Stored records

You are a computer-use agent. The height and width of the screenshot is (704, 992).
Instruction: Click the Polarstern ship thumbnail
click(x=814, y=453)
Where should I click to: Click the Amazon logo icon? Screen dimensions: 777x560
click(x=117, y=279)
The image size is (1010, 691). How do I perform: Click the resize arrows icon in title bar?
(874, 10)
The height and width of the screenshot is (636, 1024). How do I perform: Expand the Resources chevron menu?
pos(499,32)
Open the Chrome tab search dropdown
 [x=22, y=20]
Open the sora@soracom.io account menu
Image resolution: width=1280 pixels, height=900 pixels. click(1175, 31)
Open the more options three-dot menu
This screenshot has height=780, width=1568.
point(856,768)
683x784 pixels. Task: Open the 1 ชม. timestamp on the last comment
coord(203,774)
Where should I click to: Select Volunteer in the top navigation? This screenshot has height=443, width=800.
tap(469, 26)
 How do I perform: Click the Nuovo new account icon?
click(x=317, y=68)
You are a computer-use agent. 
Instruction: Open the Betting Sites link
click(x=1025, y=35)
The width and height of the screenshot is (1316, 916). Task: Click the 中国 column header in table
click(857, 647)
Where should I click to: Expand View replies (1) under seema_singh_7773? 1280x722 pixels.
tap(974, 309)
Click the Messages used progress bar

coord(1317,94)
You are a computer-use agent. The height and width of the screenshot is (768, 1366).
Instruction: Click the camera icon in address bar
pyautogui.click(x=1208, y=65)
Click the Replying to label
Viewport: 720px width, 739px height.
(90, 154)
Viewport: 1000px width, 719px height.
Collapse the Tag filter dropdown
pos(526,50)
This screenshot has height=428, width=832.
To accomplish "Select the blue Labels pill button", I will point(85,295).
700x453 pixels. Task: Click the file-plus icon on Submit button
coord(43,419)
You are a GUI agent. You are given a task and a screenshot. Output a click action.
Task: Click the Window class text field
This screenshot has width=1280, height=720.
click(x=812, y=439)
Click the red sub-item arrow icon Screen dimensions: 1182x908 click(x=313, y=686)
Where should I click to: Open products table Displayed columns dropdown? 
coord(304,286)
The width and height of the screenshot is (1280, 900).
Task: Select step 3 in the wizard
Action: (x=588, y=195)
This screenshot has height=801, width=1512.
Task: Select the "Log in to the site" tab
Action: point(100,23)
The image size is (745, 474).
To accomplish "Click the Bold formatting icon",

=== WHAT IS EXPECTED ===
Your answer should be the lines of the records that include the word "accomplish".

=== ANSWER TO THE EXERCISE ===
To accomplish "Select the blue Labels pill button", I will point(85,295).
To accomplish "Click the Bold formatting icon",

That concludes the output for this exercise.